= Task details =
Convert everything from the line containing "Task: Click the Verkoop deze Spullen button" down to the end of the records into a two-column CSV with the columns text and answer, one row per record, putting each value in a single quoted field with line breaks replaced by spaces. Omit the pictures from your answer.

= Items =
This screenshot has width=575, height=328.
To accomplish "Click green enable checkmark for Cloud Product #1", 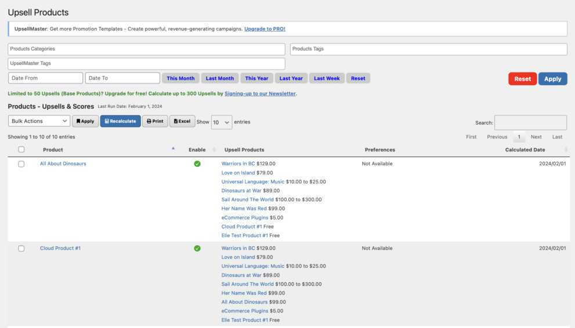I will pos(197,249).
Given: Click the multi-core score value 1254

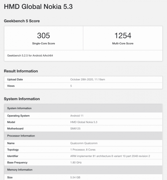Looking at the screenshot, I should pyautogui.click(x=123, y=35).
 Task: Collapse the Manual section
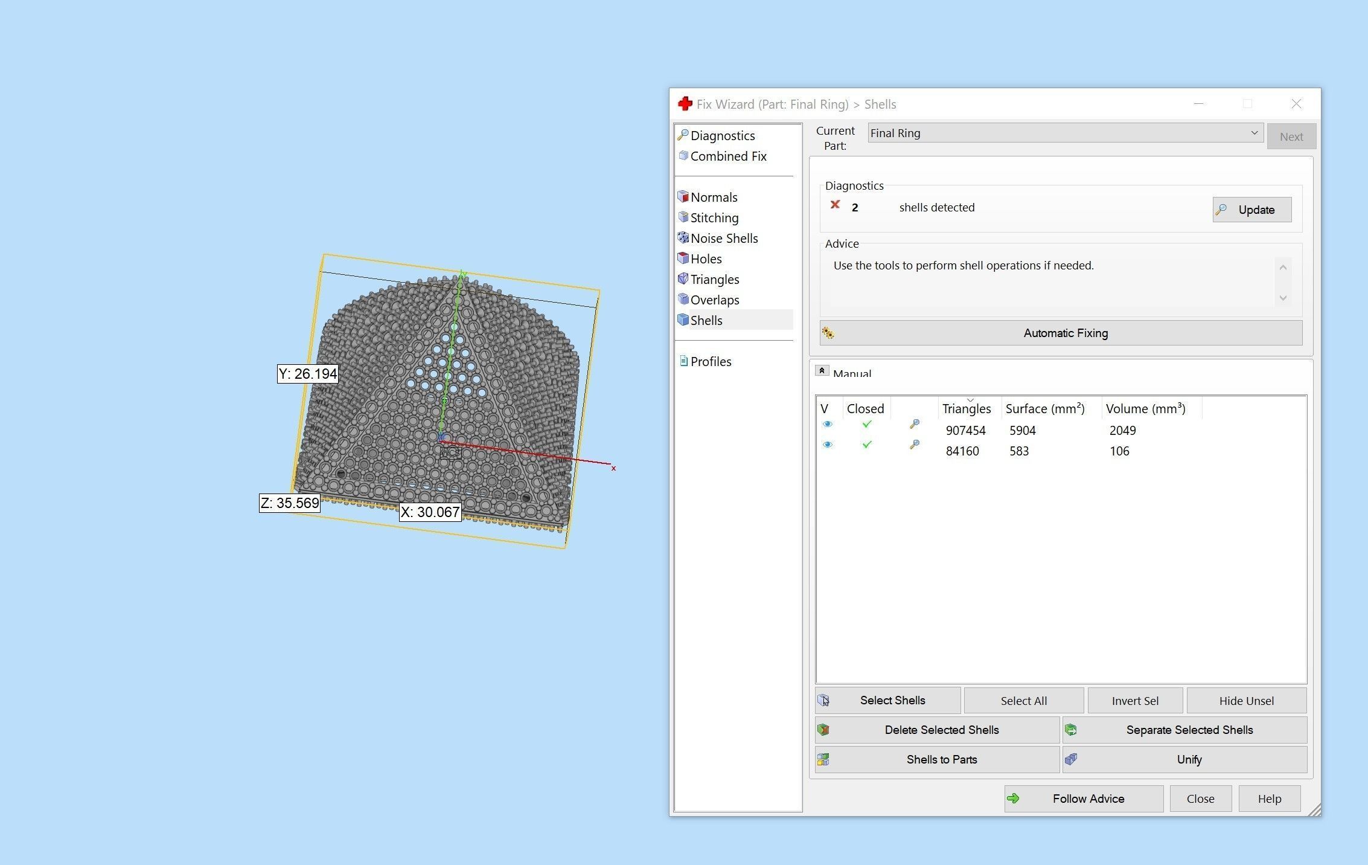(x=822, y=371)

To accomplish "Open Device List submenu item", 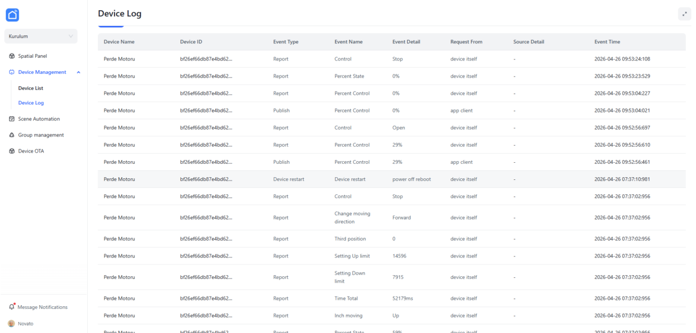I will point(31,88).
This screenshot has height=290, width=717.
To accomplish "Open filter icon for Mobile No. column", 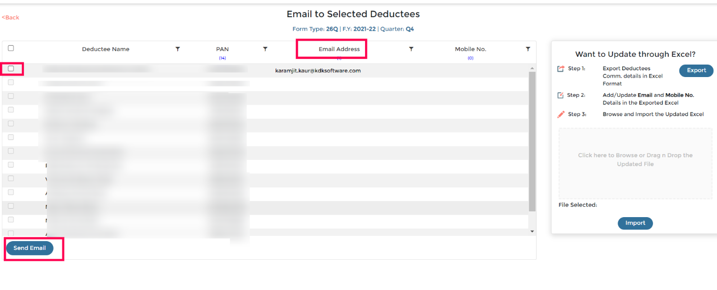I will pyautogui.click(x=528, y=49).
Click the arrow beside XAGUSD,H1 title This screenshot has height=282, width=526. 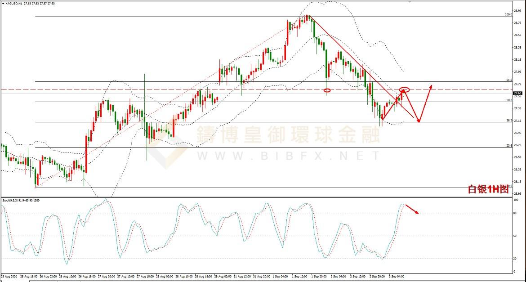(2, 4)
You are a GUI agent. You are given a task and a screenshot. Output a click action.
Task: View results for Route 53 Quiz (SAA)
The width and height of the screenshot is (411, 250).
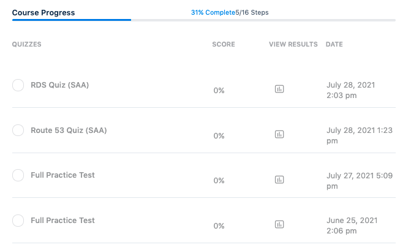click(x=279, y=134)
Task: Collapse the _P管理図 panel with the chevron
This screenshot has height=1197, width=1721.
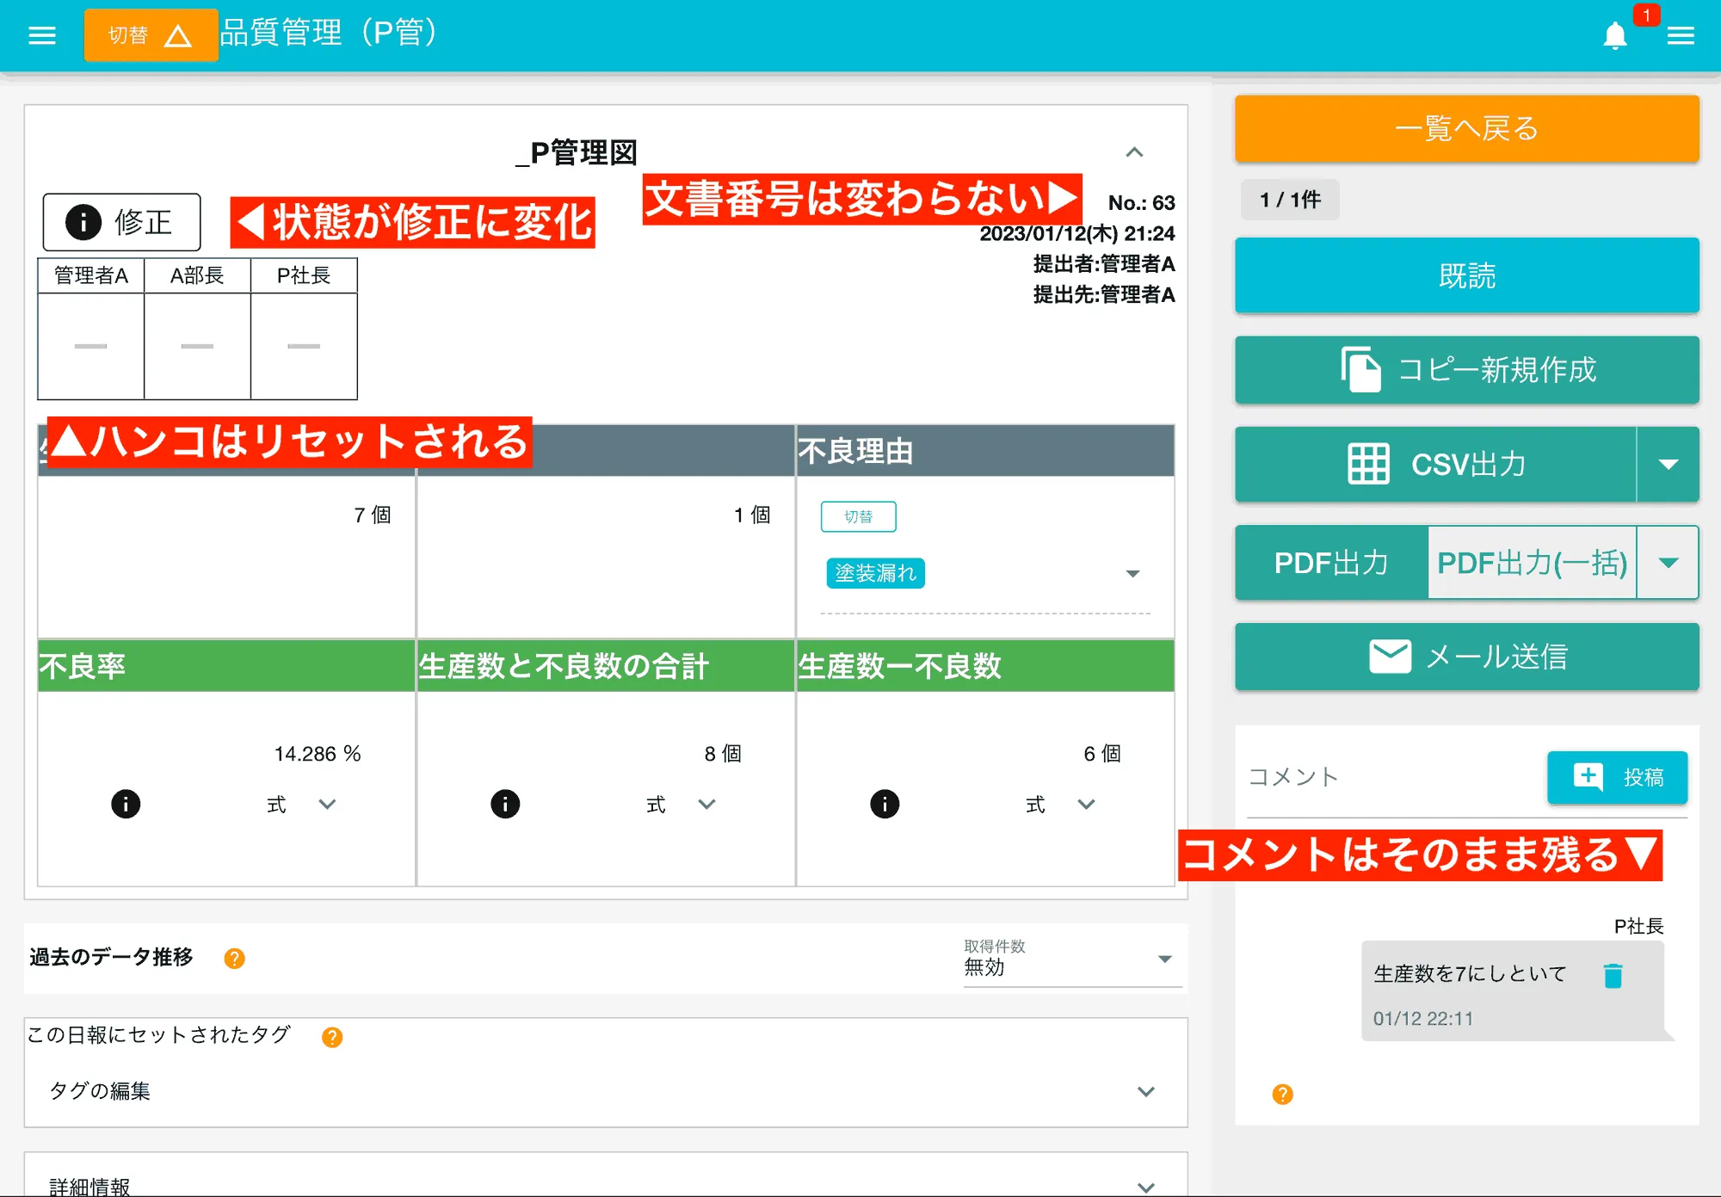Action: point(1135,152)
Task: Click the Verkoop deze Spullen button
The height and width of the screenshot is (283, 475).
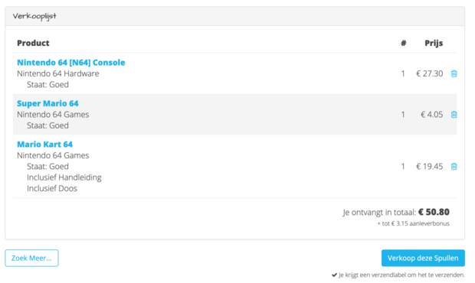Action: [423, 258]
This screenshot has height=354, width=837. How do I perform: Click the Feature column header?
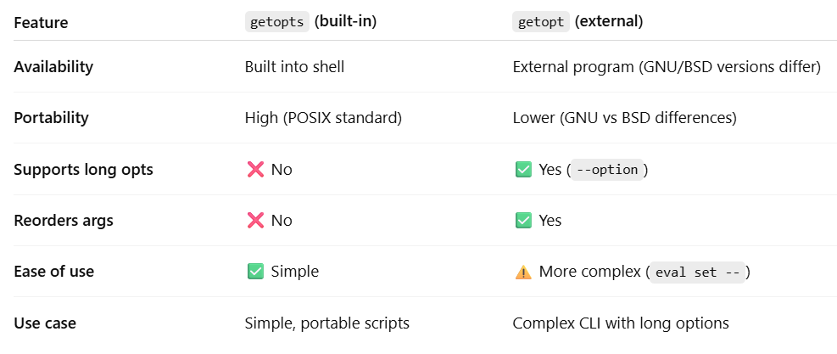click(41, 23)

= Result below =
text,answer
"Task: Click the Verkoop deze Spullen button The height and width of the screenshot is (283, 475).","Action: [423, 258]"
"This screenshot has height=354, width=837. How do I perform: Click the Feature column header?","click(41, 23)"